→ TASK PROMPT: Quote the listing below word for word, keeping every line and its order unchanged.

→ RECORDS TO PROCESS:
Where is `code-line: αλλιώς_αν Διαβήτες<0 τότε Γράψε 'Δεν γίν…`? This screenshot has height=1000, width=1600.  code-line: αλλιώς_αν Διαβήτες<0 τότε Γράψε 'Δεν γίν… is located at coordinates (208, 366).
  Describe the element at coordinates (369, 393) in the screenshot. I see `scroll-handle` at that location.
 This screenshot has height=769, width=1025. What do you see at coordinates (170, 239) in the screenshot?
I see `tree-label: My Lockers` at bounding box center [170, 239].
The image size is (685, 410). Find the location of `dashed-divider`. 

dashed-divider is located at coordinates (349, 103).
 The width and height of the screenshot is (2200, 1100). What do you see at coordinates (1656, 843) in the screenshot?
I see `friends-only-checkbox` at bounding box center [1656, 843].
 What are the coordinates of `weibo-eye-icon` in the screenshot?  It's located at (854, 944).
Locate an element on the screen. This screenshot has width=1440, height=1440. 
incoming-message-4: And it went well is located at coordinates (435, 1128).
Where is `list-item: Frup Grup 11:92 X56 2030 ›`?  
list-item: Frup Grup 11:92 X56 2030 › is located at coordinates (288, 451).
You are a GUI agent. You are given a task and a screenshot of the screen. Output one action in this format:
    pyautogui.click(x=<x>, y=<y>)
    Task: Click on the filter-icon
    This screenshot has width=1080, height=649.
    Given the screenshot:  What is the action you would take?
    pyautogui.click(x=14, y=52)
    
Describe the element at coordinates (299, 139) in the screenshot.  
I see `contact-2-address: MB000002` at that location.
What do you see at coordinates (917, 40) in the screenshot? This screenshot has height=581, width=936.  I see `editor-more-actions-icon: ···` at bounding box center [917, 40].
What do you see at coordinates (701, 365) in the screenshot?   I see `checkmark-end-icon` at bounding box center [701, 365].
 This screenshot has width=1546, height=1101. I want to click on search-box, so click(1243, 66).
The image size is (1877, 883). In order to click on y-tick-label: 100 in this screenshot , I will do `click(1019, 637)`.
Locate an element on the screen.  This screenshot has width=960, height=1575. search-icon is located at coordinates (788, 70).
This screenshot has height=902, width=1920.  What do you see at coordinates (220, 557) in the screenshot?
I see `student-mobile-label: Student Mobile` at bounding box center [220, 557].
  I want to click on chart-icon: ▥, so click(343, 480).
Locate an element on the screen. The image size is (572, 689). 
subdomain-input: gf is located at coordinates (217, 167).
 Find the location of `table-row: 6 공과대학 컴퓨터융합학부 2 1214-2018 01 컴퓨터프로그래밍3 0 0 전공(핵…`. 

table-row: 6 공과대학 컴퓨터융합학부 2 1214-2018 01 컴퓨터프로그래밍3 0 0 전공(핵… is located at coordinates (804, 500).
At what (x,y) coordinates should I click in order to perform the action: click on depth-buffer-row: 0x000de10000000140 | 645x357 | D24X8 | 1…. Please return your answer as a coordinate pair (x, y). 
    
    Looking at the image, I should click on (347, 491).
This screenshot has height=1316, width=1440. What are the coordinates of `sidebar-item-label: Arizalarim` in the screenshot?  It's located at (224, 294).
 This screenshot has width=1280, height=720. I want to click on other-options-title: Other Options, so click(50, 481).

→ EXERCISE OUTPUT:
Where is `code-line: αλλιώς_αν Διαβήτες<0 τότε Γράψε 'Δεν γίν…`? This screenshot has height=1000, width=1600.  code-line: αλλιώς_αν Διαβήτες<0 τότε Γράψε 'Δεν γίν… is located at coordinates (208, 366).
  Describe the element at coordinates (369, 393) in the screenshot. I see `scroll-handle` at that location.
 This screenshot has height=769, width=1025. What do you see at coordinates (170, 239) in the screenshot?
I see `tree-label: My Lockers` at bounding box center [170, 239].
The image size is (685, 410). Find the location of `dashed-divider`. 

dashed-divider is located at coordinates (349, 103).
 The width and height of the screenshot is (2200, 1100). What do you see at coordinates (1656, 843) in the screenshot?
I see `friends-only-checkbox` at bounding box center [1656, 843].
 What are the coordinates of `weibo-eye-icon` in the screenshot?  It's located at (854, 944).
Locate an element on the screen. This screenshot has width=1440, height=1440. 
incoming-message-4: And it went well is located at coordinates (435, 1128).
Where is `list-item: Frup Grup 11:92 X56 2030 ›`?  
list-item: Frup Grup 11:92 X56 2030 › is located at coordinates (288, 451).
You are a GUI agent. You are given a task and a screenshot of the screen. Output one action in this format:
    pyautogui.click(x=<x>, y=<y>)
    Task: Click on the filter-icon
    This screenshot has width=1080, height=649.
    Given the screenshot:  What is the action you would take?
    pyautogui.click(x=14, y=52)
    
Describe the element at coordinates (299, 139) in the screenshot.  
I see `contact-2-address: MB000002` at that location.
What do you see at coordinates (917, 40) in the screenshot? This screenshot has height=581, width=936.  I see `editor-more-actions-icon: ···` at bounding box center [917, 40].
What do you see at coordinates (701, 365) in the screenshot?   I see `checkmark-end-icon` at bounding box center [701, 365].
 This screenshot has width=1546, height=1101. I want to click on search-box, so click(1243, 66).
The image size is (1877, 883). In order to click on y-tick-label: 100 in this screenshot , I will do `click(1019, 637)`.
Locate an element on the screen.  This screenshot has width=960, height=1575. search-icon is located at coordinates (788, 70).
This screenshot has height=902, width=1920.  What do you see at coordinates (220, 557) in the screenshot?
I see `student-mobile-label: Student Mobile` at bounding box center [220, 557].
  I want to click on chart-icon: ▥, so click(343, 480).
Locate an element on the screen. The image size is (572, 689). 
subdomain-input: gf is located at coordinates (217, 167).
 Find the location of `table-row: 6 공과대학 컴퓨터융합학부 2 1214-2018 01 컴퓨터프로그래밍3 0 0 전공(핵…`. 

table-row: 6 공과대학 컴퓨터융합학부 2 1214-2018 01 컴퓨터프로그래밍3 0 0 전공(핵… is located at coordinates (804, 500).
At what (x,y) coordinates should I click in order to perform the action: click on depth-buffer-row: 0x000de10000000140 | 645x357 | D24X8 | 1…. Please return your answer as a coordinate pair (x, y). 
    
    Looking at the image, I should click on (347, 491).
This screenshot has height=1316, width=1440. What are the coordinates of `sidebar-item-label: Arizalarim` in the screenshot?  It's located at (224, 294).
 This screenshot has width=1280, height=720. I want to click on other-options-title: Other Options, so click(50, 481).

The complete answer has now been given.